BRASÍLIA - Após uma manobra para tentar blindar integrantes da Mesa Diretora da Câmara, a Comissão de Constituição e Justiça (CCJ) adiou a votação de um projeto que afasta provisoriamente membros da cúpula da Casa processados por quebra de decoro no Conselho de Ética. O adiamento foi possível por causa de um requerimento de audiência pública apresentado pelo deputado Pauderney Avelino (DEM-AM) e aprovado pela comissão. Enquanto a audiência não acontecer, o projeto não será apreciado.
Pauderney, ex-líder da bancada do DEM na Câmara, pediu que fossem ouvidos os ministros Luís Roberto Barroso, do Supremo Tribunal Federal, e Mauro Campbell, do Superior Tribunal de Justiça (STJ), além do jurista Manoel Gonçalves Filho. O requerimento foi aprovado por 25 votos a favor e 13 contrários. O presidente da CCJ, Rodrigo Pacheco (PMDB-MG), disse que marcará a audiência "oportunamente". "Criaram uma nova forma de obstrução. O presidente retirou de ofício o projeto e não marca data da audiência", reclamou o relator Chico Alencar (PSOL-RJ).

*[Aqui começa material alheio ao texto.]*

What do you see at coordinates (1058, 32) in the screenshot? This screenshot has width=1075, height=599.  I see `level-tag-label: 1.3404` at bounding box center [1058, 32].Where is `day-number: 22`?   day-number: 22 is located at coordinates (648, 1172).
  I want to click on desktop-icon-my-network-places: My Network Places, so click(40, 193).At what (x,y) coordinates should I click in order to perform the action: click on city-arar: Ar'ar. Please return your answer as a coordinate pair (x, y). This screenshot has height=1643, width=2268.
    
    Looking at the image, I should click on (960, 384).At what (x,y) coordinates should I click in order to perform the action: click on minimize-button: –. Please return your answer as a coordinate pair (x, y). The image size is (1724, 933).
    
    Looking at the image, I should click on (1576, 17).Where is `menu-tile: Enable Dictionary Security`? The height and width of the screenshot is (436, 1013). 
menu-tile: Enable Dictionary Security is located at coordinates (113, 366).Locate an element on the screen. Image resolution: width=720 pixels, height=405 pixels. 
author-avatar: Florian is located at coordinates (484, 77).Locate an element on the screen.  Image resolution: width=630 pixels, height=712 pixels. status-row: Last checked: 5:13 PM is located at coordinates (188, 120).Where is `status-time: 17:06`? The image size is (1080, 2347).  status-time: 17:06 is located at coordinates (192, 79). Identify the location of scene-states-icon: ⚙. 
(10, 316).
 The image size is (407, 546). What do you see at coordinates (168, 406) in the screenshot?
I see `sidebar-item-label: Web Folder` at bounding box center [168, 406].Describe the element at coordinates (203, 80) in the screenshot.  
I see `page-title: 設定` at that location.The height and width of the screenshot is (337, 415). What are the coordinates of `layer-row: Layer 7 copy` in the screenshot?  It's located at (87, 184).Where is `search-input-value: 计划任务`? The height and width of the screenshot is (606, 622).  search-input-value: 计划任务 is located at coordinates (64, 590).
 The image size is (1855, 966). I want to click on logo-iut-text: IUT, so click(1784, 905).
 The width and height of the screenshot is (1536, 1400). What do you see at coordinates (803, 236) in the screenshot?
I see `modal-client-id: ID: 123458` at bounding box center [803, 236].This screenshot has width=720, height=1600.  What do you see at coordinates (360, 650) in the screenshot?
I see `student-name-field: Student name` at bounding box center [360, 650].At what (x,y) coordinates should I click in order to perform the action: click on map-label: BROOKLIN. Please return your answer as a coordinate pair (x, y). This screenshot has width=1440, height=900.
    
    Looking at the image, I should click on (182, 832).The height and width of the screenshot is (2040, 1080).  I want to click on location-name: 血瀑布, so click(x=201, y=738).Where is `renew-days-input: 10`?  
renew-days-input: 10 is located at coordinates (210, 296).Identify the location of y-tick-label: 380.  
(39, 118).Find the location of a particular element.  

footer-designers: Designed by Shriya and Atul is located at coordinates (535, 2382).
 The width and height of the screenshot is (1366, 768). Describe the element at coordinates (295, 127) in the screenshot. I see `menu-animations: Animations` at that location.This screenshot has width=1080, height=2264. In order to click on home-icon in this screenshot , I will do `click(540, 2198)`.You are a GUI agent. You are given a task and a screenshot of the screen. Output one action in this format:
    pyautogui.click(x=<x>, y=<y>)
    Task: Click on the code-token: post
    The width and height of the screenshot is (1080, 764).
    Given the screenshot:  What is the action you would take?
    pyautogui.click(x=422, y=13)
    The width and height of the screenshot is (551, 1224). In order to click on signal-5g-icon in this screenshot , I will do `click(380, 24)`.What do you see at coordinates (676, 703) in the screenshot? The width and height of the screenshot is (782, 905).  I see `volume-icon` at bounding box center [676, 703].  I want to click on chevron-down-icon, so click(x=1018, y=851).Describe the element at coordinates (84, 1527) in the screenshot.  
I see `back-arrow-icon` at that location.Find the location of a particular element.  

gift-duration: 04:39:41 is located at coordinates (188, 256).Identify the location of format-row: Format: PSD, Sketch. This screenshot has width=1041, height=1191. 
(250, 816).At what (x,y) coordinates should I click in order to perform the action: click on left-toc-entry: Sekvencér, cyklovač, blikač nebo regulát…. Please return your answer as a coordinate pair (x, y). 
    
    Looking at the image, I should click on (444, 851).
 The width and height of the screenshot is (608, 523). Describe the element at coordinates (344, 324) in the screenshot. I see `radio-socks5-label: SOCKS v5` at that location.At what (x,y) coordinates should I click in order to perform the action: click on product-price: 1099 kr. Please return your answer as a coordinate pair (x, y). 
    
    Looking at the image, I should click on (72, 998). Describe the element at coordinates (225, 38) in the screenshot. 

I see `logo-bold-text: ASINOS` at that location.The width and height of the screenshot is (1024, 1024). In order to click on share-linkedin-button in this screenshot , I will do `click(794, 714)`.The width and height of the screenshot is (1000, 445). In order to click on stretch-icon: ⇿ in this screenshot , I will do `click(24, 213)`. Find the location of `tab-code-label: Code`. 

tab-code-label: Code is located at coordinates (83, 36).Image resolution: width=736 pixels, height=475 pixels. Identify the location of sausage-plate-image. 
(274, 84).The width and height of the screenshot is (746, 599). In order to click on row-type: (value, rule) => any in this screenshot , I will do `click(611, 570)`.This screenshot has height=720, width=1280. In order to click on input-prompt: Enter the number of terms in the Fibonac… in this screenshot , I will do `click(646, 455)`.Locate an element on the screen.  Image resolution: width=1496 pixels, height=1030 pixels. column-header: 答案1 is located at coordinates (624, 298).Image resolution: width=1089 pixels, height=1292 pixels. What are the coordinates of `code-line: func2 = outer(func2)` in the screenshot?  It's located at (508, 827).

O projeto, de autoria do deputado Betinho Gomes (PSDB-PE), prevê o afastamento por até 90 dias do membro da Mesa Diretora que responder a processo disciplinar pelo Conselho de Ética. O prazo é o mesmo adotado no andamento dos processos por quebra de decoro, que podem resultar em pedido de cassação. Ele foi apresentado em 2015, durante o processo disciplinar contra o deputado cassado Eduardo Cunha (PMDB-RJ), então presidente da Casa.
Cunha continuou na presidência da Câmara e foi acusado de interferir no andamento dos trabalhos do Conselho de Ética. A perda do mandato foi aprovada quase um ano depois da formalização da representação. "Essa é uma medida saneadora, que protege os membros da Mesa Diretora para que não sejam acusados de interferir no processo", disse Betinho.
Do mesmo partido de Pauderney, o atual presidente da Câmara, Rodrigo Maia (DEM-RJ), é citado em delações premiadas no âmbito das investigações da Operação Lava Jato, mas não responde a processo no Conselho de Ética. Maia nega irregularidades. Pauderney justificou seu requerimento dizendo que a audiência pode "dar mais clareza" para o relator melhorar a proposta.
A manobra foi interpretada como uma tentativa de blindagem aos possíveis alvos no futuro de processo disciplinar. "Na iminência de aceitação de inquéritos contra dezenas de deputados, incluindo membros da Mesa, é óbvio que ficar falando que é trauma com o Cunha é, na verdade, esconder a preocupação em relação a um futuro próximo", disse o relator da proposta.
Alencar alegou que Barroso não tinha nada em especial a dizer ao Parlamento sobre o tema. "Esse pedido de audiência significará a protelação da apreciação da matéria", protestou. Os principais deputados da bancada do DEM acompanharam a aprovação do requerimento na comissão e, após a votação, deixaram a sessão.
Caso o projeto de resolução seja aprovado, qualquer representação admitida pelo Conselho de Ética, independentemente se for fruto das investigações da Lava Jato ou por qualquer outro motivo, o membro da Mesa terá de ser afastado cautelarmente.